Collected data
--- --- ---

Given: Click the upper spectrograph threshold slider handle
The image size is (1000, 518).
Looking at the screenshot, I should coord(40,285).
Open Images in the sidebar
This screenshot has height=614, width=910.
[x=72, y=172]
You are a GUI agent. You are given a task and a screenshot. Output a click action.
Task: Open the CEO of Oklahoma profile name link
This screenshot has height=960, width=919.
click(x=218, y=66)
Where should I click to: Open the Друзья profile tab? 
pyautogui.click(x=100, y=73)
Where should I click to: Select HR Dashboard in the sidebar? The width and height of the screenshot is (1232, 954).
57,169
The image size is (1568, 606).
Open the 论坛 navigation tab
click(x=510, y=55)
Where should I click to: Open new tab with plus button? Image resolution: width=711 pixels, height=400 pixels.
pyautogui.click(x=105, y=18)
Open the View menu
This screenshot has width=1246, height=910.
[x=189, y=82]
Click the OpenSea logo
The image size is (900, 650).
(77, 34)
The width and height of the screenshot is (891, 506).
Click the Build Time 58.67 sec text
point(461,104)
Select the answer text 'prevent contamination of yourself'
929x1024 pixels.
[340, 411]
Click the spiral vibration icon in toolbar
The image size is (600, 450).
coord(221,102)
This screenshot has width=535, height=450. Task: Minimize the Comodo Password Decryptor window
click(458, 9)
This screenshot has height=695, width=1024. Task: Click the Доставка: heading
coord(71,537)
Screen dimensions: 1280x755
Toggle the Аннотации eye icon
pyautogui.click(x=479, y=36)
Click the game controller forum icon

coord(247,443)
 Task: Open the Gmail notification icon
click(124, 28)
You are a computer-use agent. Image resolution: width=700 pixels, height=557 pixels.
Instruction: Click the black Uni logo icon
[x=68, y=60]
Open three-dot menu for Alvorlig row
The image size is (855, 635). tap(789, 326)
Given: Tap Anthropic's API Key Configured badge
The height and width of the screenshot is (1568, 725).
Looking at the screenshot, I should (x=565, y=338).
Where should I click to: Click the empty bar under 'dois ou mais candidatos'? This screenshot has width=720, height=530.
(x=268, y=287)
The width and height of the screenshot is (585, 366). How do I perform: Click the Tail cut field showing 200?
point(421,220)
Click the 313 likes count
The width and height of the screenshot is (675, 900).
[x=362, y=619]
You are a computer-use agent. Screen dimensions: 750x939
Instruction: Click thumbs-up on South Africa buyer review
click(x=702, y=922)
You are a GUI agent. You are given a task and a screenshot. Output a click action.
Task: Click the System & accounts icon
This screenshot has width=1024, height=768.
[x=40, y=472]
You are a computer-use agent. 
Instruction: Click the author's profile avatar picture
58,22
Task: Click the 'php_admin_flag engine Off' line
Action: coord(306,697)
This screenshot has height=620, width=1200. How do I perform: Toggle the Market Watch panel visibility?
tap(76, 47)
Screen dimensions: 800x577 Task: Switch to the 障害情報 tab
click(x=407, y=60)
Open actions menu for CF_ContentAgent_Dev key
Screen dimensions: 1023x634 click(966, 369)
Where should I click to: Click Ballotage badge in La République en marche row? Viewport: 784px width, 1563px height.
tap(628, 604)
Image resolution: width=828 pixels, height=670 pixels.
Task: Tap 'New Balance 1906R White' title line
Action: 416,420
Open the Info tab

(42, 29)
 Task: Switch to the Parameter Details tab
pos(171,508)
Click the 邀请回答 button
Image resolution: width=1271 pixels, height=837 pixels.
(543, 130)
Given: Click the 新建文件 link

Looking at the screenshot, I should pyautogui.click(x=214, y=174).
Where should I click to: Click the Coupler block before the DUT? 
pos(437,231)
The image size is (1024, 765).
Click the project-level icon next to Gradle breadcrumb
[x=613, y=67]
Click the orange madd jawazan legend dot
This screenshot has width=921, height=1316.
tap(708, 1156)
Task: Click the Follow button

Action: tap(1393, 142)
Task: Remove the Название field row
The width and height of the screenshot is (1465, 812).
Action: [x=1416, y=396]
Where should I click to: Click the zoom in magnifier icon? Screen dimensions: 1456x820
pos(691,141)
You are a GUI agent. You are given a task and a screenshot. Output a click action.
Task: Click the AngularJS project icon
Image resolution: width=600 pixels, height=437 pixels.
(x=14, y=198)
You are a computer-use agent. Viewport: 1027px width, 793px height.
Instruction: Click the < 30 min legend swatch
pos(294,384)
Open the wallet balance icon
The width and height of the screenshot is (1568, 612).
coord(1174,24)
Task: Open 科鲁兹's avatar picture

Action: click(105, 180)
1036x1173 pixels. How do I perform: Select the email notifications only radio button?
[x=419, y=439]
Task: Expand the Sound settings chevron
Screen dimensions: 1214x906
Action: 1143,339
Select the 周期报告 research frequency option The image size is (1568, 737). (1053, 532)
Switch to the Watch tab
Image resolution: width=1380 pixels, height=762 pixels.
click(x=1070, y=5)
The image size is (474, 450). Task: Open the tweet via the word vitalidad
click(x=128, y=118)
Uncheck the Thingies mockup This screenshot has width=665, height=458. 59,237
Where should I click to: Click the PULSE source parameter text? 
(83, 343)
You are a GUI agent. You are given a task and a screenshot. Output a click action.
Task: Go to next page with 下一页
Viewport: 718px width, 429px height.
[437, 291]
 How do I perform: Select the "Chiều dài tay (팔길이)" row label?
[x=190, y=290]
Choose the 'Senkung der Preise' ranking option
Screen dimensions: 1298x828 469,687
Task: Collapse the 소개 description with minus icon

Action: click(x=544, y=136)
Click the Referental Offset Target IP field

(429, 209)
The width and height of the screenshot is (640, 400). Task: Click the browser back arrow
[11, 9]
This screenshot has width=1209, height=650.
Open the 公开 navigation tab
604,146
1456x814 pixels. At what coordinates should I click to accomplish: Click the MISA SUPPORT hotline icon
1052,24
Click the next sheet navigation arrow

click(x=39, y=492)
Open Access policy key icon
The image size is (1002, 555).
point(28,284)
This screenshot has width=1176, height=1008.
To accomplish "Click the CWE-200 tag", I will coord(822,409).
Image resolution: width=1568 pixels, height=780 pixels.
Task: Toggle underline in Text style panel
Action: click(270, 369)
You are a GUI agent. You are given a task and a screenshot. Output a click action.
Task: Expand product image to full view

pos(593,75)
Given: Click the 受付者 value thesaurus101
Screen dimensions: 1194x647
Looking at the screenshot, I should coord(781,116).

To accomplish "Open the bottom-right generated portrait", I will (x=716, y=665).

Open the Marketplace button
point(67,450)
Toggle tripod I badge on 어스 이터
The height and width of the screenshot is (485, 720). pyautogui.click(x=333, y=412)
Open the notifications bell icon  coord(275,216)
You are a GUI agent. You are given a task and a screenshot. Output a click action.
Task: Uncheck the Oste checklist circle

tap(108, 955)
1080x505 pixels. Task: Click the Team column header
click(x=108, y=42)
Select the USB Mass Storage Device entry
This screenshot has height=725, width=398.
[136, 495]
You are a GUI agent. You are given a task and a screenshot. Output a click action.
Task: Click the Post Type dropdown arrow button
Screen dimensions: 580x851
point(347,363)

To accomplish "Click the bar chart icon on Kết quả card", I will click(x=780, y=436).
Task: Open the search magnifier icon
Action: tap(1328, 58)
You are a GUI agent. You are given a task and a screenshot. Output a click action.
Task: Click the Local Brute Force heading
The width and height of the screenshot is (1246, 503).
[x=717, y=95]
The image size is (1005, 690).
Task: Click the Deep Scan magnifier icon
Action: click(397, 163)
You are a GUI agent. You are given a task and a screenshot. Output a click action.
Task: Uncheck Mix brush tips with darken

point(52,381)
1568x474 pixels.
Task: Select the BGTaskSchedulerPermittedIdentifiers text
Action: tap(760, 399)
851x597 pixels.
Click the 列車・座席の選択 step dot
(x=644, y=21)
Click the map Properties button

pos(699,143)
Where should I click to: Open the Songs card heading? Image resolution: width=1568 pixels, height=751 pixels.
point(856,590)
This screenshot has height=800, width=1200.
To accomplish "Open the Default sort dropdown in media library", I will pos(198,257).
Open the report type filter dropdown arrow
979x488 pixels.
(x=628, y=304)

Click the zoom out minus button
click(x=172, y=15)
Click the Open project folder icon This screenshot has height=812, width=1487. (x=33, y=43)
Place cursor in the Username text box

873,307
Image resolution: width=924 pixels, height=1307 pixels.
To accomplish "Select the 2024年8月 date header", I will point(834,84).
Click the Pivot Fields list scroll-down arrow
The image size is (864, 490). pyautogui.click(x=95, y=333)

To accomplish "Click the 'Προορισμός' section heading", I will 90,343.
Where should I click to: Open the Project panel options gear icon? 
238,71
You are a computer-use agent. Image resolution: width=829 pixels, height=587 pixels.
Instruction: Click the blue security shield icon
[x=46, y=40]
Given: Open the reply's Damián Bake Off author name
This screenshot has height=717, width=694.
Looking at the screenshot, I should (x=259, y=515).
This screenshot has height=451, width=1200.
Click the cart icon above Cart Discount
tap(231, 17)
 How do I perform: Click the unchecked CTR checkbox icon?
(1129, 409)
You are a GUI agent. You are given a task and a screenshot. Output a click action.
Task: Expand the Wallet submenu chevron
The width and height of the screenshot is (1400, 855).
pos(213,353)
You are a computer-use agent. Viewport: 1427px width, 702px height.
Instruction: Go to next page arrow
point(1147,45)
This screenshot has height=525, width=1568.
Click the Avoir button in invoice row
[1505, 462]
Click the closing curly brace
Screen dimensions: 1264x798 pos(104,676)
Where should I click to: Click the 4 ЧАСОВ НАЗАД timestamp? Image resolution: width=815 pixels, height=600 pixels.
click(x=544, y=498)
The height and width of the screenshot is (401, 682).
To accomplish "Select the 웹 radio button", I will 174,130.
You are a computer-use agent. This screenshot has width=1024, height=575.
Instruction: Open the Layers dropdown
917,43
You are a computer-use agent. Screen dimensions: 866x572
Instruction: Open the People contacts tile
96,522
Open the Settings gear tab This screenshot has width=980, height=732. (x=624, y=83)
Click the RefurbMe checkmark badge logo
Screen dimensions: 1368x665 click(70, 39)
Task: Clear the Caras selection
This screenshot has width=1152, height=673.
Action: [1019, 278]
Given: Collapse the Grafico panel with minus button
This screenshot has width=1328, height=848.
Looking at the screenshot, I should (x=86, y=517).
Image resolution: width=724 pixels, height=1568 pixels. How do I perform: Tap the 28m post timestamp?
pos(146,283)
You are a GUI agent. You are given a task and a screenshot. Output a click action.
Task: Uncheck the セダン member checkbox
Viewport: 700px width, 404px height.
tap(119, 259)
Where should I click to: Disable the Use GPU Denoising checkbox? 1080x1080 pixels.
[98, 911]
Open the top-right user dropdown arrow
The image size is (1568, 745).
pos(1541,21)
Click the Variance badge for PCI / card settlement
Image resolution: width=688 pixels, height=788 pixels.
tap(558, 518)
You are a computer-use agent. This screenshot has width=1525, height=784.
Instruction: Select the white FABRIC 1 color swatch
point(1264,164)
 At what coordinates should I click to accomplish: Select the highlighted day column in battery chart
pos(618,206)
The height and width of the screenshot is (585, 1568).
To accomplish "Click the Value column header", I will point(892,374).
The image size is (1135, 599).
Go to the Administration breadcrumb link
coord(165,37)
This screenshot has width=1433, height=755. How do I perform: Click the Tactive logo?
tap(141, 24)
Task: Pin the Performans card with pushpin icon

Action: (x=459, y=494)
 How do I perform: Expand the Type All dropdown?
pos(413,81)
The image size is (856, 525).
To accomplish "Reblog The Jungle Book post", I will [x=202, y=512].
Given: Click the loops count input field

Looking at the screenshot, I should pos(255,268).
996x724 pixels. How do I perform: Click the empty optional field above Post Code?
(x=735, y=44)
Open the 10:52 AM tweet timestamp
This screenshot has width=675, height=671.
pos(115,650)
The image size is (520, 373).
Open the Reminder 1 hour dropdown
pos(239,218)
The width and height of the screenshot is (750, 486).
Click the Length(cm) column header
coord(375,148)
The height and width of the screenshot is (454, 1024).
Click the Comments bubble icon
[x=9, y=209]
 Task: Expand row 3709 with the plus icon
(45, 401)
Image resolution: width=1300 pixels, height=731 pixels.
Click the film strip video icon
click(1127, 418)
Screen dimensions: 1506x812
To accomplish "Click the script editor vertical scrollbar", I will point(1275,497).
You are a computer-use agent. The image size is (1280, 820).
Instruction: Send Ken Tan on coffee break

--- --- ---

TASK TO CARRY OUT
Check each line above for the string "computer" and copy every line that has it.

ANSWER SPACE
You are a computer-use agent. Image resolution: width=700 pixels, height=557 pixels.
You are a computer-use agent. Screen dimensions: 750x939
You are a computer-use agent. 
You are a computer-use agent. Viewport: 1027px width, 793px height.
You are a computer-use agent. Image resolution: width=829 pixels, height=587 pixels.
You are a computer-use agent. Viewport: 1427px width, 702px height.
You are a computer-use agent. This screenshot has width=1024, height=575.
You are a computer-use agent. Screen dimensions: 866x572
You are a computer-use agent. This screenshot has width=1525, height=784.
You are a computer-use agent. The image size is (1280, 820).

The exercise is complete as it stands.